• **WHAT YOU HAVE TO DO**
Only the lines from the first line of the material below to the line containing "About Us (1109, 1022)", inclusive, should be copied, each exactly as written.

Top of EXTRACTED INFORMATION

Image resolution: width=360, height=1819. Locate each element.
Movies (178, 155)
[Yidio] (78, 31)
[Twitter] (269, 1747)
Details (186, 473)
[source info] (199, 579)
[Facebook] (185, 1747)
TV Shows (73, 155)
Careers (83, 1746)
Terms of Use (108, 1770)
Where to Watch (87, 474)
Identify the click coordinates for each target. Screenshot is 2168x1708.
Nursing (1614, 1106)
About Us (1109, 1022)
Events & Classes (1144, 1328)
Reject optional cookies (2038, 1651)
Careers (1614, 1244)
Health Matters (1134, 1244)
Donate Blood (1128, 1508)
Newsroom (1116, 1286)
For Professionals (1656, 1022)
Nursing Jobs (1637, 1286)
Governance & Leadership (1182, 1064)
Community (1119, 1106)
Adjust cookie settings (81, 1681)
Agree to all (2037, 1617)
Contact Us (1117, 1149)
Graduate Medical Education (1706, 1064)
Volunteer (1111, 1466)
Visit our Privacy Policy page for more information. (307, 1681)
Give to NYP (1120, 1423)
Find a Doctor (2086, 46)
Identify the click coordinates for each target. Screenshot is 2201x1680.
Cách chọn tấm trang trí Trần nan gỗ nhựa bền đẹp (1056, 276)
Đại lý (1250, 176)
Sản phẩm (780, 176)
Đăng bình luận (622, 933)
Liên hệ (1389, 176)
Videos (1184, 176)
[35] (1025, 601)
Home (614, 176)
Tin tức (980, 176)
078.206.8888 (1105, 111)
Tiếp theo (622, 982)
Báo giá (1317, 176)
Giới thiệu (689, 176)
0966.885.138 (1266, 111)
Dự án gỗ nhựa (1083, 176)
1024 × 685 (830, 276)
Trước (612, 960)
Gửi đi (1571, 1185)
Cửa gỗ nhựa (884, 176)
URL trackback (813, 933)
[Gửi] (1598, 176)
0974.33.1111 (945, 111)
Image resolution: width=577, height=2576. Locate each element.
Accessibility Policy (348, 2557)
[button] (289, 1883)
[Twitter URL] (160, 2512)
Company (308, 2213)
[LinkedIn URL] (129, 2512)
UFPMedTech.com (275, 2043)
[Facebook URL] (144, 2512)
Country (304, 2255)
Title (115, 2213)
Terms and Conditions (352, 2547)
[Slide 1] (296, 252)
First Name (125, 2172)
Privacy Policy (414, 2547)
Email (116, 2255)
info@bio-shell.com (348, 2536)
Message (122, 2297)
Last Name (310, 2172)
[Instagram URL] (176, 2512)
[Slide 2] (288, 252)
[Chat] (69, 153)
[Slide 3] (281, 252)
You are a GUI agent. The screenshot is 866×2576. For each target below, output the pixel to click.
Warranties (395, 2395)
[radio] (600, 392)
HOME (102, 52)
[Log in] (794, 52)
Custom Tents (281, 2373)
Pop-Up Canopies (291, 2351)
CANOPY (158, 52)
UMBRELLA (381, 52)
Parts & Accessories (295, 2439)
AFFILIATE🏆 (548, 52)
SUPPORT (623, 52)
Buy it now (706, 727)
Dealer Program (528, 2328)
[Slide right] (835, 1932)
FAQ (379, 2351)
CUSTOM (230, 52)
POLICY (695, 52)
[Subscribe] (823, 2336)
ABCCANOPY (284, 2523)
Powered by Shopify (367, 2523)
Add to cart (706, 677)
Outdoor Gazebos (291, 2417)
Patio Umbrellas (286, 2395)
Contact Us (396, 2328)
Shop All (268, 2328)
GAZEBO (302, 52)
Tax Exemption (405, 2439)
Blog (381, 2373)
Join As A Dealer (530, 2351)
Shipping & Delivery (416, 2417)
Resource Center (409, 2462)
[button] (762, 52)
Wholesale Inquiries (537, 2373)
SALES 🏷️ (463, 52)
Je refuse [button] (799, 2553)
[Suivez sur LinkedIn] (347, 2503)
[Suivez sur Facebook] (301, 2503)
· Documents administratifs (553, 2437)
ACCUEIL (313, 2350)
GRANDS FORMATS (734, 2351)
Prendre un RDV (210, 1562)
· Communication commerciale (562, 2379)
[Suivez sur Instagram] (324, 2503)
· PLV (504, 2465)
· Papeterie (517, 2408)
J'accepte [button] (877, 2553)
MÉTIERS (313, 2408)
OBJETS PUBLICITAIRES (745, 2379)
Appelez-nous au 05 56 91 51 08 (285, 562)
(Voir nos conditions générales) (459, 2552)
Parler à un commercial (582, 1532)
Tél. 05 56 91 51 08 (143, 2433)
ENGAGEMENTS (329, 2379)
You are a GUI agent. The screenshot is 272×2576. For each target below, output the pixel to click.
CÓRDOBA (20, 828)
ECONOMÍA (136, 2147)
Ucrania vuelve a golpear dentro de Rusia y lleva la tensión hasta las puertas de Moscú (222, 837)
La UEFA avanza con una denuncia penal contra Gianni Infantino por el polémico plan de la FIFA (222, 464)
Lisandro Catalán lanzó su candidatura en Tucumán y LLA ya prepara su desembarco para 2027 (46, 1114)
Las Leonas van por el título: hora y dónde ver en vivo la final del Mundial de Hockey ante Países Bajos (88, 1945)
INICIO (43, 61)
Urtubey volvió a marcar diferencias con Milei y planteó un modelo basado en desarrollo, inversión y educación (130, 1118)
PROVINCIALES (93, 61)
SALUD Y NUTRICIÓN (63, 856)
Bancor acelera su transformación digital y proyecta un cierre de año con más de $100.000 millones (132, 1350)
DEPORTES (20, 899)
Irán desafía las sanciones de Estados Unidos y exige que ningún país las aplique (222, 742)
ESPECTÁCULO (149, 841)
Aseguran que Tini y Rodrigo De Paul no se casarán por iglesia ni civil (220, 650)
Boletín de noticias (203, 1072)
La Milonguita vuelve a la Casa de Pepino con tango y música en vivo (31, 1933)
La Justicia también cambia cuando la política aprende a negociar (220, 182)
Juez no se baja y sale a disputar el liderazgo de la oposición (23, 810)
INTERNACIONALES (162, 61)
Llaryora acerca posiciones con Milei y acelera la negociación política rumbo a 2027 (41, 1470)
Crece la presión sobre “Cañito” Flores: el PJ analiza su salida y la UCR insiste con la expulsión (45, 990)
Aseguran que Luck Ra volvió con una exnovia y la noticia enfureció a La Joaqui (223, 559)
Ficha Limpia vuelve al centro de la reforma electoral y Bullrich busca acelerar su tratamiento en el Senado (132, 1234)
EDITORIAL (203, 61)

Bottom of EXTRACTED INFORMATION

• **RESULT OF THE TASK**
Image resolution: width=360, height=1819. Locate each element.
Movies (178, 155)
[Yidio] (78, 31)
[Twitter] (269, 1747)
Details (186, 473)
[source info] (199, 579)
[Facebook] (185, 1747)
TV Shows (73, 155)
Careers (83, 1746)
Terms of Use (108, 1770)
Where to Watch (87, 474)
Identify the click coordinates for each target. Screenshot is 2168x1708.
Nursing (1614, 1106)
About Us (1109, 1022)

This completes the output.